Elsewhere, Josh Lawson once again proves indispensable as Kano, supplying the film with some of its sharpest and most reliable bursts of humor. His throwaway jabs and needling asides puncture the script’s more solemn stretches, making the film fun and accessible even as the mythology grows dense.
The broader ensemble — McNamee, Lin, Brooks and Tan — remains game throughout, even with limited room to maneuver. Hiroyuki Sanada and Joe Taslim lend the story a grounded intensity, while Chin Han and Tadanobu Asano reinforce its martial-arts lineage.

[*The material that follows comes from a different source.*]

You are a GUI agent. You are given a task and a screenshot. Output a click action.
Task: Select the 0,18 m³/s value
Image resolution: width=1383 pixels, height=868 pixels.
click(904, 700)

And Ford carves out an imposing Shao Kahn, even if the character’s deeper motivations remain frustratingly out of reach.
Jeremy Slater’s screenplay moves with breathless urgency, racing through interdimensional realms, wicked schemes and battlegrounds akin to the arcade game in its effort to compress the full sprawl of the tournament into a single film. The pace leaves little room for the story to reconcile its stranger turns — fighters return from the dead in zombie-like form, and Shao Kahn, an immortal warlord, is allowed to compete in a contest ostensibly designed for mortals. These lapses register as structural stumbles rather than contradictions of the film’s larger themes.
That overpacked approach shapes the film’s limitations as much as its momentum. In its determination to honor canon, “Mortal Kombat II” often plays it safe, tightening itself so firmly around lore that the storytelling sometimes feels constrained. The film’s momentum wobbles under the sheer volume of plotting it tries to shoulder.
Still, the sequel remains a muscular and often rousing spectacle, energized by its commitment to the tournament’s high-stakes mythology. Its devotion to lore may prove polarizing, offering longtime fans a richly detailed world while giving newcomers fewer entry points.
Even so, the performances bring welcome texture, and the emphasis on visceral, sharply staged combat keeps the film engaging even when the narrative grows dense. It’s a movie that rewards familiarity more than accessibility, yet it delivers enough craft and conviction to carry along anyone willing to meet it on its own terms.
In the end, “Mortal Kombat II” may not win over everyone, but in embracing its own mythology without apology, it becomes the film the reboot should have been.